Добавить в цитаты Настройки чтения

Страница 3 из 8

Витя что-то залопотал в ответ, но голос Видаля – оцененный даже Порше – прозвучал в этом маленьком мирке под шиферной крышей более чем весомо:

– Витя, я хочу снова быть собой, ты понял? По-твоему, я Игги Поп?!

Порше никогда не стала бы обсуждать с менеджером свои дела вот так, прилюдно. Она считала, что окружающим ни к чему слушать такие вещи, поэтому допила свой сок и пошла в гримерку. Ей сказали, что снимать ее будут, по крайней мере, через пару часов, не раньше.

Но это случилось не через пару часов, а только вечером, перед закатом солнца. Она шла на камеру и смотрела на софит. Чуть не ослепла. Надо будет впредь в контрактах даже вот такие вещи прописывать. А для этого сначала требовать сценарий клипа или рекламного ролика.
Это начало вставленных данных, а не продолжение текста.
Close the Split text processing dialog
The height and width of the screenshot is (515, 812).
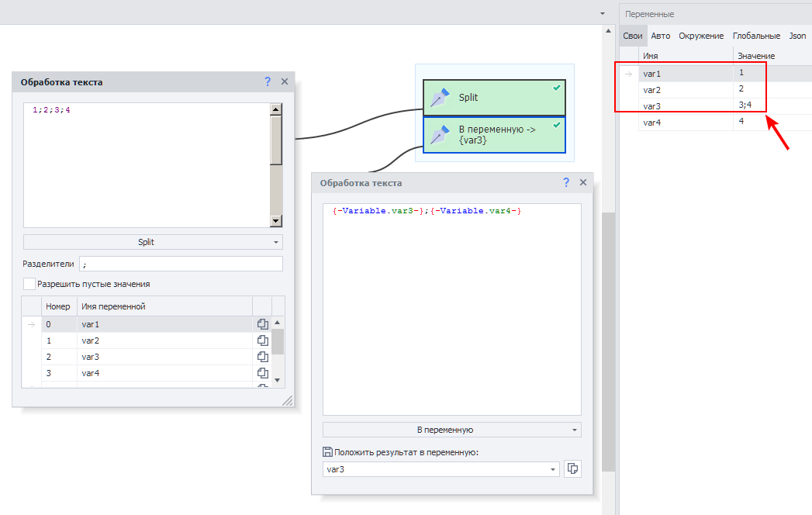(285, 81)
Ведь ее будут приглашать и для съемки в рекламных роликах. Но лучше бы чаще звали за границу!

Всех, кто работал над клипом, после съемок позвали в ресторан. Причем в «Джаз». В другое место Порше не пошла бы.

Правда, рокеры были одеты безобразно, даже не потрудились привести себя в порядок после целого дня на поле, в жару. Потные, в джинсах, в каких-то пыльных тапках – в таком виде эти придурки вломились в лучший ресторан города. Порше с Катей вошли вместе с ними, хоть и чувствовали себя, мягко говоря, неловко.

Самое странное, что группу и всех остальных встретил сам владелец ресторана, проводил в ВИП-зал, посадил за уже накрытые столы. Видаль оказался напротив Порше. Вечером он выглядел явно лучше и при ближайшем рассмотрении оказался намного приятнее. Да и выпивка ему на пользу пошла.

Порше тут же вспомнила своего собственного отца, умершего пять лет назад, когда она была еще совсем ребенком. Папа тоже добрел от водки, становился почти даже человеком. В остальное время он ненавидел всех вокруг.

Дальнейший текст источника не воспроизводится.